What the task asks:
Rewrite every line of the listing below, requests included, and shift each coordinate by adding 42 to both x and y. Leave out the picture lines.

──────── Available data

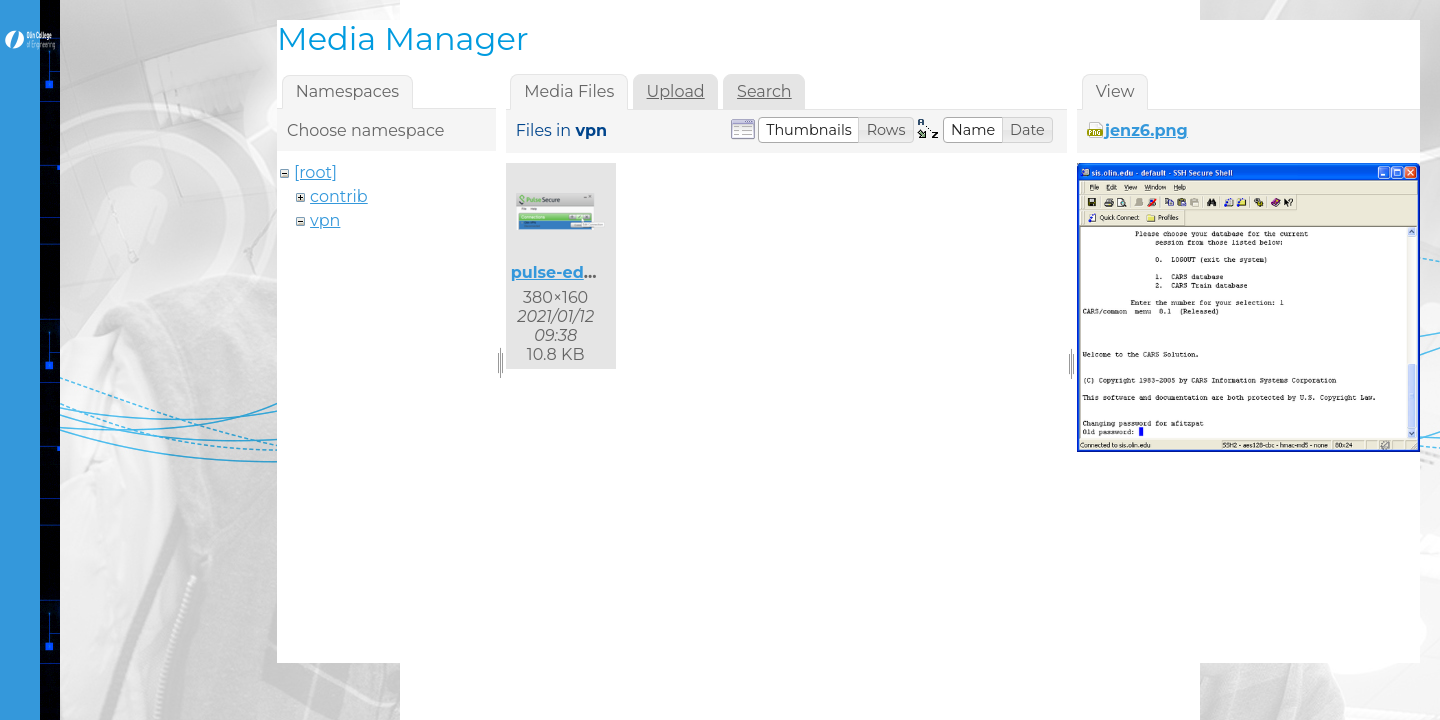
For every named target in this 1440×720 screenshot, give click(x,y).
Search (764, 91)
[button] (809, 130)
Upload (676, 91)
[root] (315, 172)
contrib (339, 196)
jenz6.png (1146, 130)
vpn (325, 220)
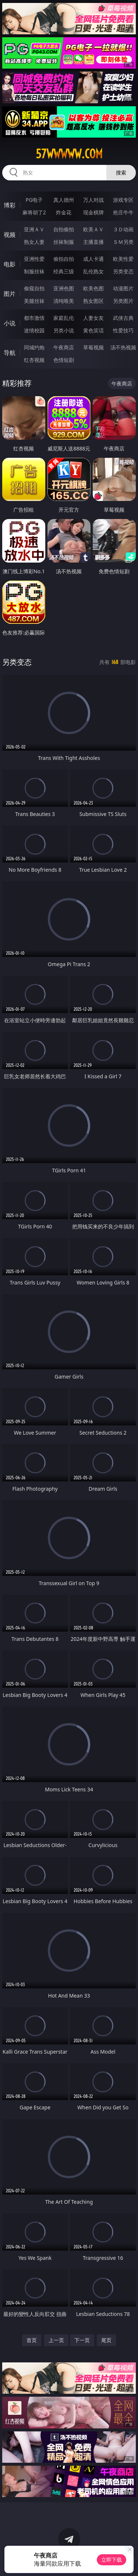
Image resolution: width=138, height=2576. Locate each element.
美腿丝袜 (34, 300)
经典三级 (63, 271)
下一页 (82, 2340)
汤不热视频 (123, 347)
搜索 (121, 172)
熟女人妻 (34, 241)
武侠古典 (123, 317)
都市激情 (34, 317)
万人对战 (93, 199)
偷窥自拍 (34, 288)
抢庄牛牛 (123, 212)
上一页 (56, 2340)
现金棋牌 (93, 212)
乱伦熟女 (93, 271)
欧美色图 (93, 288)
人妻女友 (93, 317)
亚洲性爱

────────────────

Result of the task:
For every named target in this 1440×720 screenshot, give click(x,y).
Search (806, 133)
[button] (851, 172)
Upload (718, 133)
[root] (357, 214)
contrib (381, 238)
jenz6.png (1188, 172)
vpn (367, 262)
Image resolution: width=138, height=2576. Locate each element.
美腿丝袜 (76, 342)
经典三级 (105, 313)
下一页 (124, 2382)
汤不热视频 (165, 389)
搜索 (163, 214)
熟女人妻 (76, 283)
武侠古典 (165, 359)
都市激情 (76, 359)
万人对战 (135, 241)
偷窥自拍 (76, 330)
抢庄牛牛 (165, 254)
上一页 (98, 2382)
现金棋牌 (135, 254)
乱伦熟女 (135, 313)
欧美色图 (135, 330)
人妻女友 (135, 359)
亚洲性爱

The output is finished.